§ **Auszug zum Lesen**:
Für die Bewohner der Stadt und die Besucher ist das dreitägige Drachenbootrennen aber auch ein Volksfest. Denn an dem Wochenende im Juni wird die Central Harbourfront zu einem Rummelplatz mit zahllosen Imbissständen, Karussells und Wasserattraktionen. Hunderttausende Zuschauer feuern die Athleten in den Booten vom Ufer aus an.
Nebenbei Spezialitäten verkosten

Wer sich über das Volksfest treiben lässt, kann neben dem hochwertigen, aber bekannten Streetfood auch echte chinesische Spezialitäten entdecken. «Zongzi»-Dumplings etwa werden öffentlich nur während des Drachenbootrennens angeboten, erklärt der einheimische Reiseführer Zelo Dai. Die Reisklößchen mit Nüssen und und Rosinen, die in Bambusblättern gegart wurden, gehören zur Geschichte der Drachenbootrennen.
Der Legende nach soll sich einst der Chinese Qu Yuan aus Protest gegen korrupte Machthaber selbst in einem Fluss ertränkt haben. Damit die Fische seinen Leichnam nicht anknabbern, warfen die Menschen die «Zongzi»-Dumplings ins Wasser und machten mit Trommeln Lärm, um die Fische zu vertreiben. Um an dieses Ereignis zu erinnern, werden die Spezialitäten anlässlich des Drachenbootrennens angeboten.

§ **Auszug der Daten**:
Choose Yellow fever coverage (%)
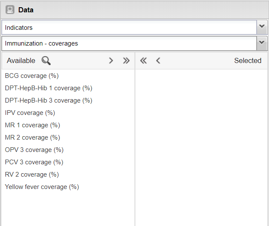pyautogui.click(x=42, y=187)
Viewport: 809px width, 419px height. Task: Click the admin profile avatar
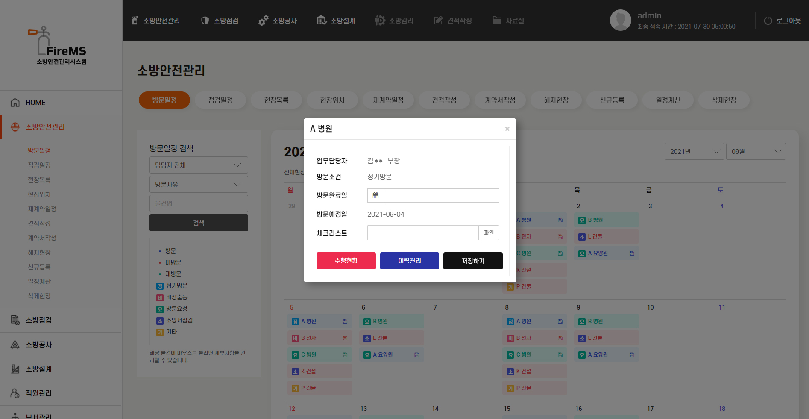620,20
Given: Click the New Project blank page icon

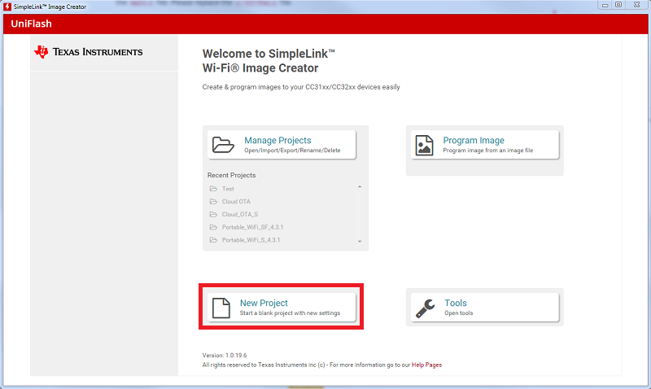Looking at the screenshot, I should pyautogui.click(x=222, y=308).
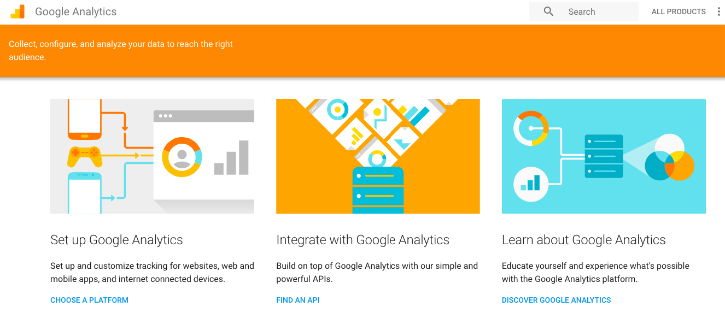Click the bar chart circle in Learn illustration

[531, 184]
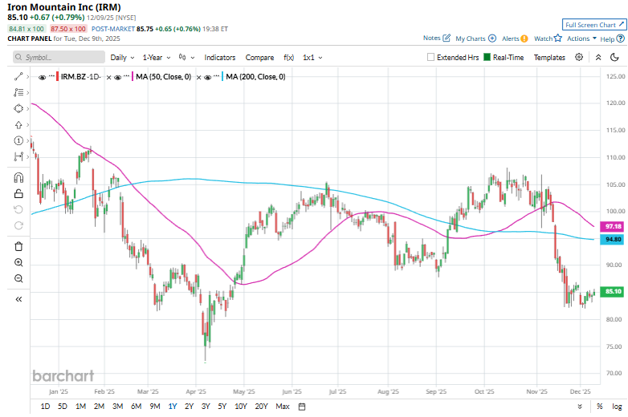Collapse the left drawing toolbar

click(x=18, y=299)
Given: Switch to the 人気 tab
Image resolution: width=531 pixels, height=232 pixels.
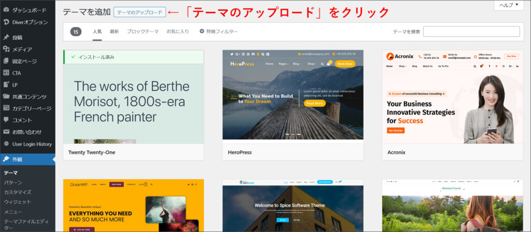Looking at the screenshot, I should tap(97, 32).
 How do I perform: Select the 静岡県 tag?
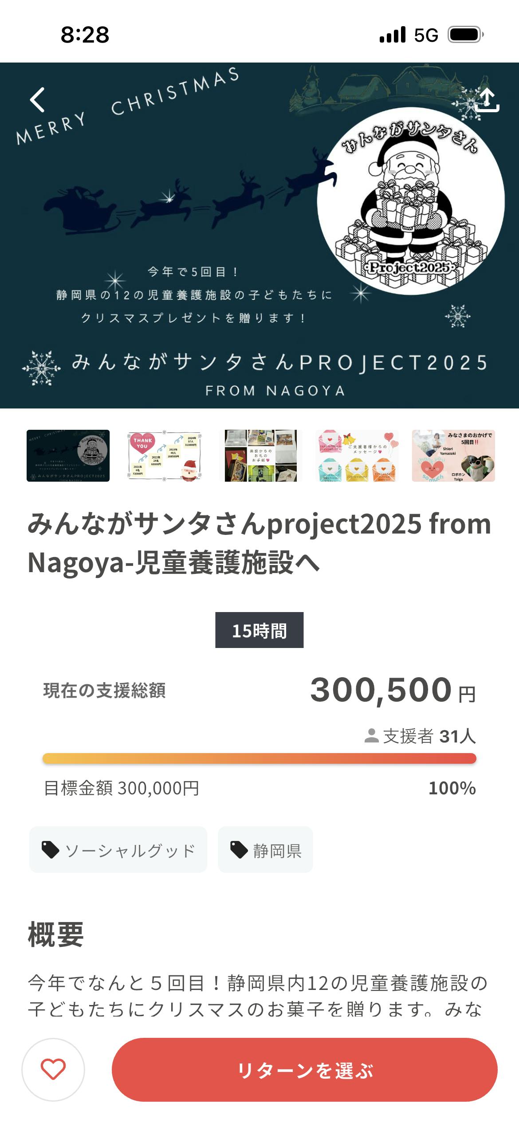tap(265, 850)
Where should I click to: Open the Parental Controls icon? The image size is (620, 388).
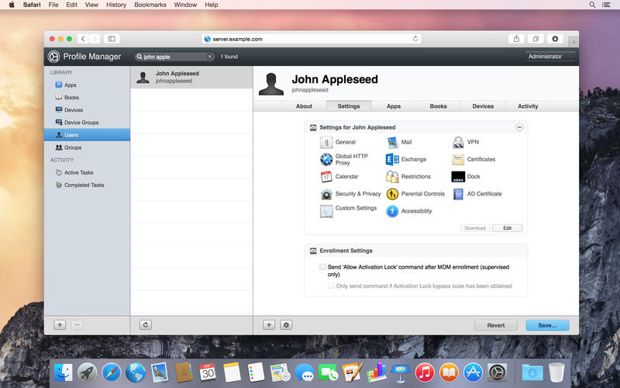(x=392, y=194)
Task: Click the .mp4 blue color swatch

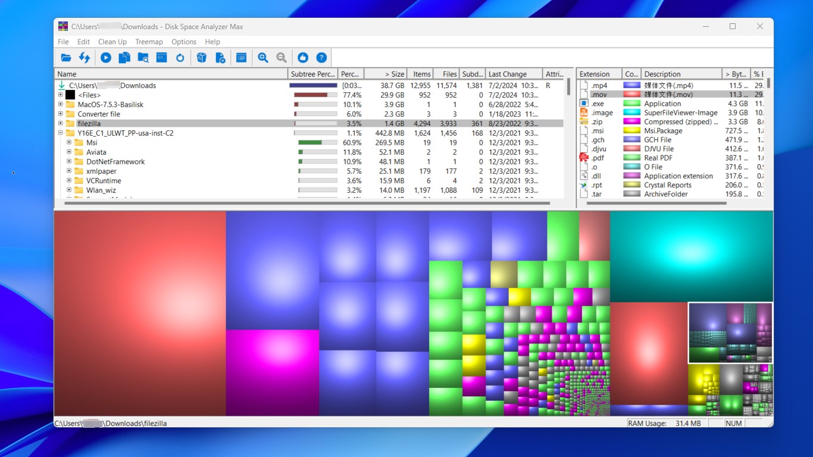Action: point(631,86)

---

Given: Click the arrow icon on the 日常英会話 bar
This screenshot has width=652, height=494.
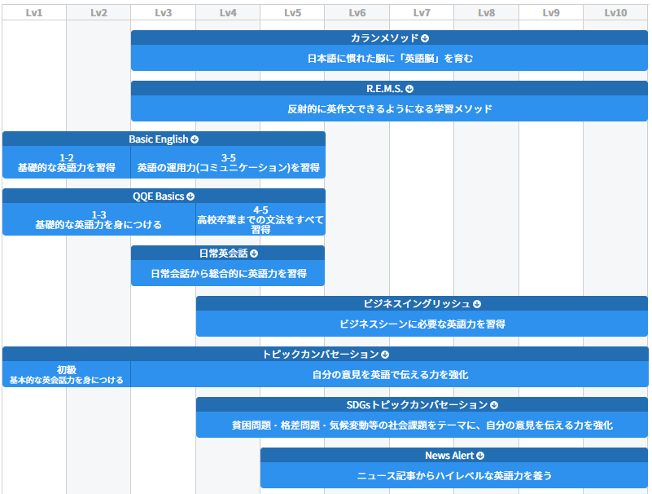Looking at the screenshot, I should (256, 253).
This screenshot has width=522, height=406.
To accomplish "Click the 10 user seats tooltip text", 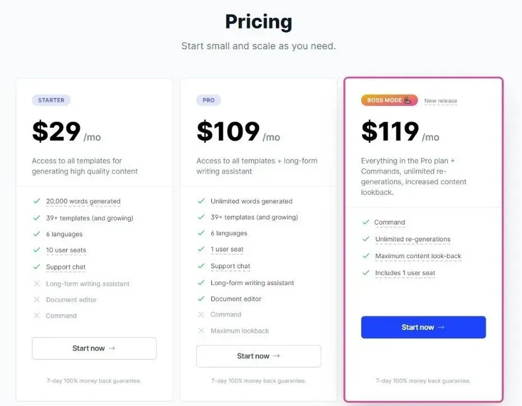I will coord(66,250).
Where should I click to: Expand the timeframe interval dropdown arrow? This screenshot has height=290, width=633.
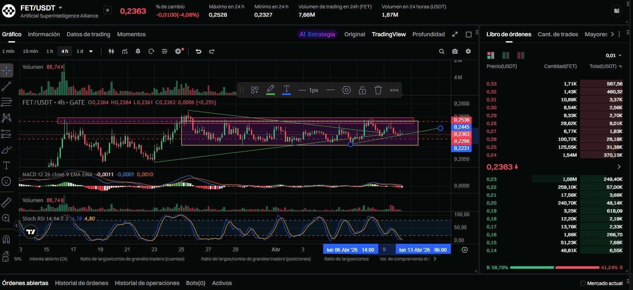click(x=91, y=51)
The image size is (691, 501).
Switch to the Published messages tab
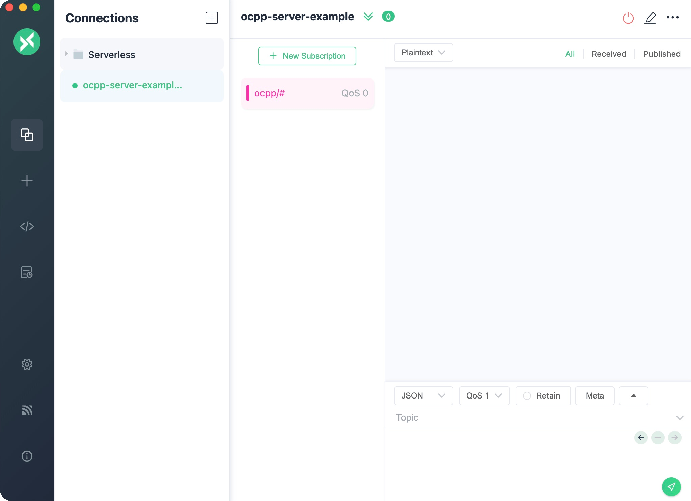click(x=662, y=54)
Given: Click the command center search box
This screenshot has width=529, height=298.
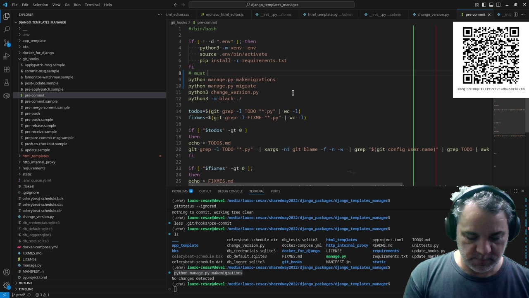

§ **Vorgegebenes Ziel**:
Gib aus dem Text über das Drachenbootrennen den Abschnitt wortgetreu wieder, der mit den Worten "Wer sich über" beginnt und mit "des Drachenbootrennens angeboten." endet.

§ **Ergebnis der Aufgabe**:
Wer sich über das Volksfest treiben lässt, kann neben dem hochwertigen, aber bekannten Streetfood auch echte chinesische Spezialitäten entdecken. «Zongzi»-Dumplings etwa werden öffentlich nur während des Drachenbootrennens angeboten, erklärt der einheimische Reiseführer Zelo Dai. Die Reisklößchen mit Nüssen und und Rosinen, die in Bambusblättern gegart wurden, gehören zur Geschichte der Drachenbootrennen.
Der Legende nach soll sich einst der Chinese Qu Yuan aus Protest gegen korrupte Machthaber selbst in einem Fluss ertränkt haben. Damit die Fische seinen Leichnam nicht anknabbern, warfen die Menschen die «Zongzi»-Dumplings ins Wasser und machten mit Trommeln Lärm, um die Fische zu vertreiben. Um an dieses Ereignis zu erinnern, werden die Spezialitäten anlässlich des Drachenbootrennens angeboten.